CRA: This significant piece of legislation arrived last year and replaces, amongst others, the Sale of Goods and the Supply of Goods & Services Act. The CRA codifies the existing law, in relation to the requirement to provide goods and services with reasonable skill and care and the inability to exclude liability unless it is reasonable. In addition it introduces some new provisions. Of particular interest to property professionals is the incorporation into every service contract of all pre-contractual statements and information about the services to be provided.
All those communicating with potential clients need to be alive to the fact that everything said has the potential for being elevated into the contract itself and it is likely that any express term seeking to exclude such will be deemed unreasonable. Equally worth mentioning is that the remedies for breach now include repeat performance of the service at the supplier's costs or, if that is no longer possible, a contract price reduction or refund.
It is likely, as consumers' awareness of rights and remedies grow at an even quicker pace than the government's apparent desire to provide ever increasing layers of protection to them, that the CRA will be used by many, whether through the internal complaints procedure process or beyond, i.e. referral to the ombudsman or a civil claim itself, to maximise recovery opportunities.
Finally property managers and letting agents will no doubt also be aware that the CRA dedicates an entire section to set out requirements around fee transparency. Here, the Act appoints local weights and measures authorities (aka trading standards) to police these provisions and provides them with the seemingly arbitrary power to impose fines of up to £5,000 if requirements are considered to have been contravened.
RICS: Last, but by no means least, is the regulator. The RICS is able to launch its own investigation wherever it is considered that individual members or regulated firms have fallen short of the standards they are expected to meet under the RICS Rules of Conduct.
Breach can result in certain activities being stopped and a fine of up to £2,000 per breach (curiously these penalties being available by consent only), the issuing of a caution against an individual member or regulated firm or, if considered more serious, a panel hearing can reprimand, impose conditions on continued RICS membership or even issue expulsion orders.

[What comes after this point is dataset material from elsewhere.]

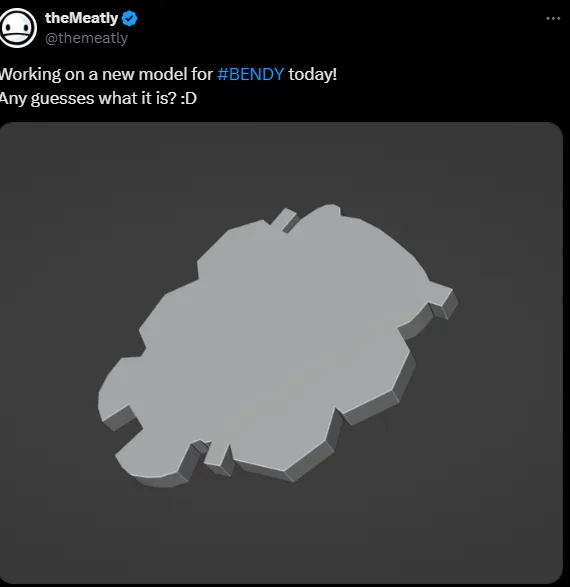
Task: Click the small tab at the model's top edge
Action: pos(285,220)
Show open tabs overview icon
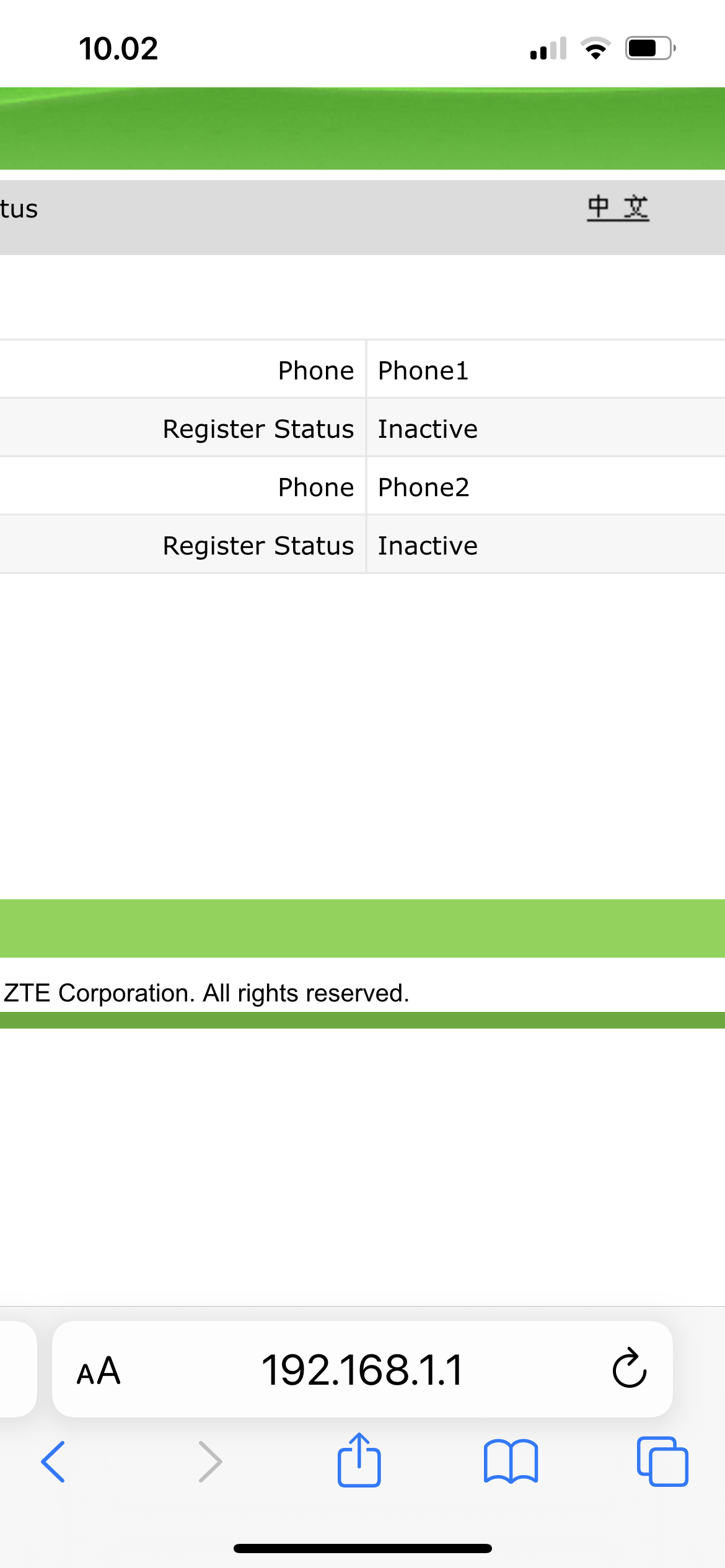The width and height of the screenshot is (725, 1568). click(662, 1461)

It seems that the RICS is beginning to take a more pro-active role in this area. We have experienced action being taken against those on the wrong end of a prosecution under the above referred statutes, even when the injured party has taken or is embarking upon action of their own to secure a civil remedy against the professional. Whilst this can seem somewhat inequitable, it aptly demonstrates that the potentially wide consequences of falling foul of the statutory requirements imposed on property professionals should not be underestimated.